- **Stated problem**
Repeat verbatim everything in the records from the line containing "Screen dimensions: 1007x1204" down to the line containing "[1043, 594]", including both of those lines.

[Saved entries]
----
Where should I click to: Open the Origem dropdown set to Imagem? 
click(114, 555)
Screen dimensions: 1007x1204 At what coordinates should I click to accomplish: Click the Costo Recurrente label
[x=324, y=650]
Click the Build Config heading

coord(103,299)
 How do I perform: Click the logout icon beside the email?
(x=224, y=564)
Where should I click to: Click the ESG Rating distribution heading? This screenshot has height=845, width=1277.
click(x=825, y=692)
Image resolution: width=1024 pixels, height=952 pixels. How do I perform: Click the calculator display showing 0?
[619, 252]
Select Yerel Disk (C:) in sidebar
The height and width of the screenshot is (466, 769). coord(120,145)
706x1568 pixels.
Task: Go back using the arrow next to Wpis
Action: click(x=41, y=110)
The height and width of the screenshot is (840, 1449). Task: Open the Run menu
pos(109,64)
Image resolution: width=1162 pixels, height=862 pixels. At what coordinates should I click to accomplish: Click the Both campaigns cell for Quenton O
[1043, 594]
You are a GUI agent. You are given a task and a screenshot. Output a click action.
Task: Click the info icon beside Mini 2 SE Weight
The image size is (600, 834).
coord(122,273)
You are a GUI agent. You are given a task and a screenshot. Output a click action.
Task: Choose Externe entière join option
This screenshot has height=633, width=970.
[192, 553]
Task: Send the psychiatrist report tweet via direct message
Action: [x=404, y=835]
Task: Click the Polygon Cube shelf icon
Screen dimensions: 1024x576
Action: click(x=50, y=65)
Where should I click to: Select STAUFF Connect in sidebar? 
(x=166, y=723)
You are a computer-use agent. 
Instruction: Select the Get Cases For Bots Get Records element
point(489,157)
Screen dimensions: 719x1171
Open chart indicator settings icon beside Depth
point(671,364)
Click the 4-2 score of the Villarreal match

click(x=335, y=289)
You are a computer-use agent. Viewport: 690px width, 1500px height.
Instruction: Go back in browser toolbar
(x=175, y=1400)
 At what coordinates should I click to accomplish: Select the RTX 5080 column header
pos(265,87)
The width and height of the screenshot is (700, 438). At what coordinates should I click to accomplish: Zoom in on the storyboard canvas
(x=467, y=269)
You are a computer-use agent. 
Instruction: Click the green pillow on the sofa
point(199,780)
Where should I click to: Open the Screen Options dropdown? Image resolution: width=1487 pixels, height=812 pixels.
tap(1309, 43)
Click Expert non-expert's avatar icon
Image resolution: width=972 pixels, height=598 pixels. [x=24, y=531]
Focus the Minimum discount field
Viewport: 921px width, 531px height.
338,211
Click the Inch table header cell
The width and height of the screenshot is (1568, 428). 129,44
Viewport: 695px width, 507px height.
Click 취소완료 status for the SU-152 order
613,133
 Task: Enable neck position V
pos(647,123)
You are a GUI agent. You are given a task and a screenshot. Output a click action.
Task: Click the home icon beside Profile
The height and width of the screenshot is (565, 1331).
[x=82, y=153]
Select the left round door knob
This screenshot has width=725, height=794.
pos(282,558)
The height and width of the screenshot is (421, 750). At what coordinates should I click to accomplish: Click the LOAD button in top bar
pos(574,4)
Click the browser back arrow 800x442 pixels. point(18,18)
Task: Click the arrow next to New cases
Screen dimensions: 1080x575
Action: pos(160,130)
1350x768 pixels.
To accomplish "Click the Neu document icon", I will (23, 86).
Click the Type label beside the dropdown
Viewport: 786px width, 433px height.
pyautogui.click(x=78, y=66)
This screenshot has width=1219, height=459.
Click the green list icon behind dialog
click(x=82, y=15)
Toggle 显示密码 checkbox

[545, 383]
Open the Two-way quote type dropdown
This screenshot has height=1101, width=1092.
----
- **Completed exercise**
Screen dimensions: 1007x1204 At what coordinates should I click to accomplish: Click the Costo Recurrente label
[x=324, y=650]
Click the Build Config heading

coord(103,299)
 How do I perform: Click the logout icon beside the email?
(x=224, y=564)
Where should I click to: Click the ESG Rating distribution heading? This screenshot has height=845, width=1277.
click(x=825, y=692)
Image resolution: width=1024 pixels, height=952 pixels. How do I perform: Click the calculator display showing 0?
[619, 252]
Select Yerel Disk (C:) in sidebar
The height and width of the screenshot is (466, 769). coord(120,145)
706x1568 pixels.
Task: Go back using the arrow next to Wpis
Action: click(x=41, y=110)
The height and width of the screenshot is (840, 1449). Task: Open the Run menu
pos(109,64)
Image resolution: width=1162 pixels, height=862 pixels. At what coordinates should I click to accomplish: Click the Both campaigns cell for Quenton O
[1043, 594]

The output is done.